Officials involved in tense negotiations over how to manage shortages on the Colorado River suggested that months of harsh talk and stalemates have ended and negotiators are exploring new options.

Federal officials indicated that even parts of the “Law of the River,” a 100-year-old legal framework that governs Colorado River allocations, could change as a result of the negotiations.

“We’re trying to pivot to something else and be creative, and we have good engagement on that right now,” said Colby Pellegrino, deputy general manager of the Southern Nevada Water Authority.

While most of the negotiators from the seven Colorado River basin states did not attend the conference at the University of Colorado in Boulder, the speakers who did attend were cautiously optimistic about their chances at making a deal.

The states have been wrangling for two years over how to distribute water cuts as reservoir levels and stream flows have plummeted in the river. Existing operation guidelines for the river expire in 2026, and the federal government will impose its own regime of water cuts unless states can reach a deal. Now, officials are signaling that progress has resumed toward a deal.

Alternative urged: How will Arizona deal with Colorado River shortages? Cities need a ‘Plan B,’ expert says

State negotiators are meeting more often

The Colorado River is a critical source of water for Arizona, providing 36% of the state’s water, according to the Arizona Department of Water Resources.
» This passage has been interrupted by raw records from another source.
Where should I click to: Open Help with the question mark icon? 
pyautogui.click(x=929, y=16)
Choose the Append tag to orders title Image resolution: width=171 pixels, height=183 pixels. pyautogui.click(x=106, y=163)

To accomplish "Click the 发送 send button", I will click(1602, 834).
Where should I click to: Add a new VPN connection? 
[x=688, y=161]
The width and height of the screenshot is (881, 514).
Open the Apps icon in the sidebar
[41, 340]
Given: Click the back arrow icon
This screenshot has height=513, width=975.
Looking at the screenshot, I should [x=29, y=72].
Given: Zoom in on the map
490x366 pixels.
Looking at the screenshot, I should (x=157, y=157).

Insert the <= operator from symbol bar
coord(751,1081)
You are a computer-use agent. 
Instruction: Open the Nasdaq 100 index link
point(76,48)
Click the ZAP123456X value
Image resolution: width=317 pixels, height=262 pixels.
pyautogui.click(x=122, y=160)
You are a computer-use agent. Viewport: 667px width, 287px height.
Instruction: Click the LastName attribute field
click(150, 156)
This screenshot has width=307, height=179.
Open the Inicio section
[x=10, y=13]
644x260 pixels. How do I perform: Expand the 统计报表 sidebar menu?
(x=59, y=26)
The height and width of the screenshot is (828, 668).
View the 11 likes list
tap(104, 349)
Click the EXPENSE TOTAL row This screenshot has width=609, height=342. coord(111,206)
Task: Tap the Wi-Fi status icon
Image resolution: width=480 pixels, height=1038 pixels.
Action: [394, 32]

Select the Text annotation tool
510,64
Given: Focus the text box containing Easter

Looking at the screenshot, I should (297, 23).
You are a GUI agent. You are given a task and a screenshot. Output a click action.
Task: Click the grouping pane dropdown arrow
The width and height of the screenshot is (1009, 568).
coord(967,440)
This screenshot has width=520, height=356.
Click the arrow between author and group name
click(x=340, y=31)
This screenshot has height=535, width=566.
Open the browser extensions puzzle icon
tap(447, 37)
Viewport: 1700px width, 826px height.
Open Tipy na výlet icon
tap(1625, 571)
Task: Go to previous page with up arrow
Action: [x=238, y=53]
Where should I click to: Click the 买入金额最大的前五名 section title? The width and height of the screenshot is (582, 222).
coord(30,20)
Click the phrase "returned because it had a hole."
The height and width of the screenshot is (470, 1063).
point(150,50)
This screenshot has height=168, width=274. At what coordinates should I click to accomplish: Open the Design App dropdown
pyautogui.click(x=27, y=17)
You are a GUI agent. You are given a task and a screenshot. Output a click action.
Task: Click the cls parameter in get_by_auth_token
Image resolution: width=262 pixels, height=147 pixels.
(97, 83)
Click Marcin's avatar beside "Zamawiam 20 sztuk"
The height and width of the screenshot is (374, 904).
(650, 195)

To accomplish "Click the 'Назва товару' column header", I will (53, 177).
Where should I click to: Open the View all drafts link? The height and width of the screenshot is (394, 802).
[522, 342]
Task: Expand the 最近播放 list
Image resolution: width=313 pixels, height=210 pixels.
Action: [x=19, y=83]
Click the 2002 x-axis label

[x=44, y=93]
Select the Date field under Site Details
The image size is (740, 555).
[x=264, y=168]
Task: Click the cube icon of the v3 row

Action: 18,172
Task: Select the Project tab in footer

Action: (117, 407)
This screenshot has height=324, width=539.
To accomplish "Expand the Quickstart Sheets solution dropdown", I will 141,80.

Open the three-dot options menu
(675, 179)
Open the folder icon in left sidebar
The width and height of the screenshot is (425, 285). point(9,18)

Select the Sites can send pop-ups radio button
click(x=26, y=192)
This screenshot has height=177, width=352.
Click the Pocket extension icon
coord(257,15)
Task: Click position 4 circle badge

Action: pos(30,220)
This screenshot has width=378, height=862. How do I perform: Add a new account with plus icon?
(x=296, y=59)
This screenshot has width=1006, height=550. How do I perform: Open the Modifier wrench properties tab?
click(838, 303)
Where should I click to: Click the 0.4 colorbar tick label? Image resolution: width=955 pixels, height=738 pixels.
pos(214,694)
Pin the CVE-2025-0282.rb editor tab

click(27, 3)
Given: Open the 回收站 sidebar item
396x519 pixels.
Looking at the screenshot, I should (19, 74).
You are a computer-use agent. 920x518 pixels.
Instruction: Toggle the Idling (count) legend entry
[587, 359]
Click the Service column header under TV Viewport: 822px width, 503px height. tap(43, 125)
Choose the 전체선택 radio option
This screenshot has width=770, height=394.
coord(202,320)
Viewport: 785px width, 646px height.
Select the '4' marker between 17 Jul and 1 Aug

Populous counties in central and southern Arizona — Maricopa, Pinal and Pima — are the most vulnerable when it comes to water cuts as their water rights have lower priority.

Negotiators from the upper and lower basins of the Colorado River have blown through several informal deadlines to reach a deal, sniping at one another in public remarks and propping up their own proposals for shortage management. The debate often centered on whether upper basin states (Colorado, New Mexico, Utah and Wyoming) should take any administered water cuts, as lower basin states like Arizona have already taken cuts.

Now, the basin states have begun the process of “letting go,” Pellegrino said, backing away from some of the ideas they clung to at the beginning of the process and imagining new compromises. The states, along with federal officials, have met every other week since the end of March, according to Scott Cameron, acting assistant secretary for water and science at the Department of the Interior.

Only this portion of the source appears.